O que fazer:
1. Responda às perguntas abaixo com base no texto sobre Manoel de Barros.
(a) De qual cidade o poeta despachou suas respostas pelo correio?
(b) Quem Manoel de Barros consultou antes de aceitar o convite da editora Record?
(c) Com o que o poeta corrigiu os erros das folhas datilografadas?
2. No texto sobre Manoel de Barros, altere o trecho que começa em "É um homem, sempre, cheio" e segue até "números são ótimos)", substituindo "fidelidade" por "lealdade", e apresente o trecho resultante.
3. Liste todas as pessoas cujo nome aparece no texto sobre Manoel de Barros.

Texto fornecido:

José Castello
Manoel de Barros busca o sentido
da vida
Poeta diz ter solidão, mas acha que é opulência da alma e a traz,
em sua obra, como amargor e sol
Manoel de Barros ficou perto de cinco meses com um
longo questionário que lhe enviei pouco antes do carnaval deste ano.
"Vou responder devagar e do meu jeito", ele me advertiu na época.
Aceitei suas condições. Não imaginei, porém, que necessitasse de
tanto tempo. Barros seguiu, em parte, as instruções de seus novos
editores, da Record, que preferiam ver uma grande entrevista
publicada no Estado apenas na época do lançamento do Livro sobre
Nada. Mas não foi só essa preferência que o fez deixar o
questionário de lado por um período tão longo. O poeta é um homem de
hábitos lentos, que gosta de meditar muito antes de agir e não está
acostumado a trair seu temperamento interiorano. Finalmente, no dia
12, ele despachou de Campo Grande, pelo correio, suas respostas a
algumas perguntas que formulei. Assim começa um breve bilhete anexo:
"Aí está o que pude; peço desculpas pela demora." Manoel de Barros
respondeu por escrito, em organizadas folhas brancas do tipo ofício,
datilografadas com esmero. Corrigiu os erros com a esferográfica,
numerou metodicamente as questões e grampeou as páginas.
É um homem, sempre, cheio de cuidados. Antes de
aceitar o convite da editora Record para se transferir - "proposta
irrecusável por todos os motivos, até mesmo os financeiros",
limita-se a dizer -, o poeta consultou José Elias Salomão, o
proprietário da Civilização Brasileira. "Falei com ele e tudo bem;
ficamos em paz todos", relata. A morte recente do editor Ênio
Silveira, por certo, influenciou nessa decisão. Manoel de Barros se
sentia tão ligado a Ênio que, enquanto ele estava vivo e mesmo com as
condições precárias que a editora Civilização Brasileira atravessou
na última década, não ousou mudar de casa. Os laços de amizade e a
fidelidade pesaram mais que os interesses pessoais. Cada um de seus
últimos livros editados por Ênio Silveira, mal ou bem (e,
considerando que são livros de poemas, esses números são ótimos)

Dados exibidos:
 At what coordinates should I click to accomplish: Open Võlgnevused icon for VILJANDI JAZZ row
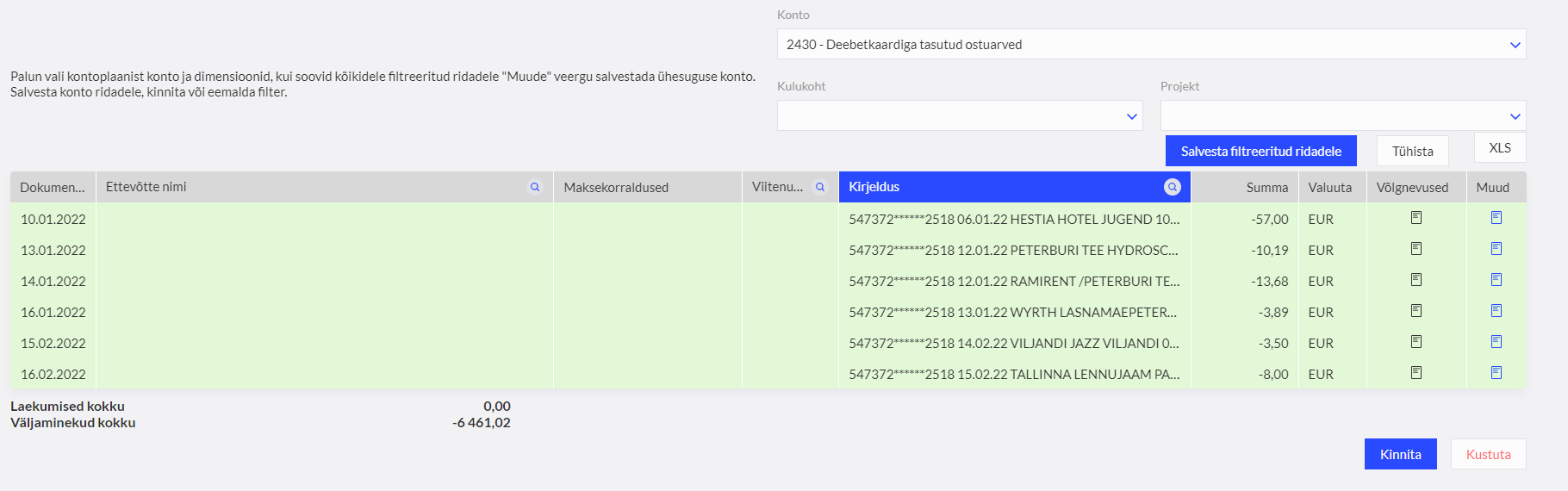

Respostas por tarefa:
1.
(a) De Campo Grande.
(b) José Elias Salomão, o proprietário da Civilização Brasileira.
(c) Com a esferográfica.

2.
É um homem, sempre, cheio de cuidados. Antes de
aceitar o convite da editora Record para se transferir - "proposta
irrecusável por todos os motivos, até mesmo os financeiros",
limita-se a dizer -, o poeta consultou José Elias Salomão, o
proprietário da Civilização Brasileira. "Falei com ele e tudo bem;
ficamos em paz todos", relata. A morte recente do editor Ênio
Silveira, por certo, influenciou nessa decisão. Manoel de Barros se
sentia tão ligado a Ênio que, enquanto ele estava vivo e mesmo com as
condições precárias que a editora Civilização Brasileira atravessou
na última década, não ousou mudar de casa. Os laços de amizade e a
lealdade pesaram mais que os interesses pessoais. Cada um de seus
últimos livros editados por Ênio Silveira, mal ou bem (e,
considerando que são livros de poemas, esses números são ótimos)

3.
José Castello
Manoel de Barros
José Elias Salomão
Ênio Silveira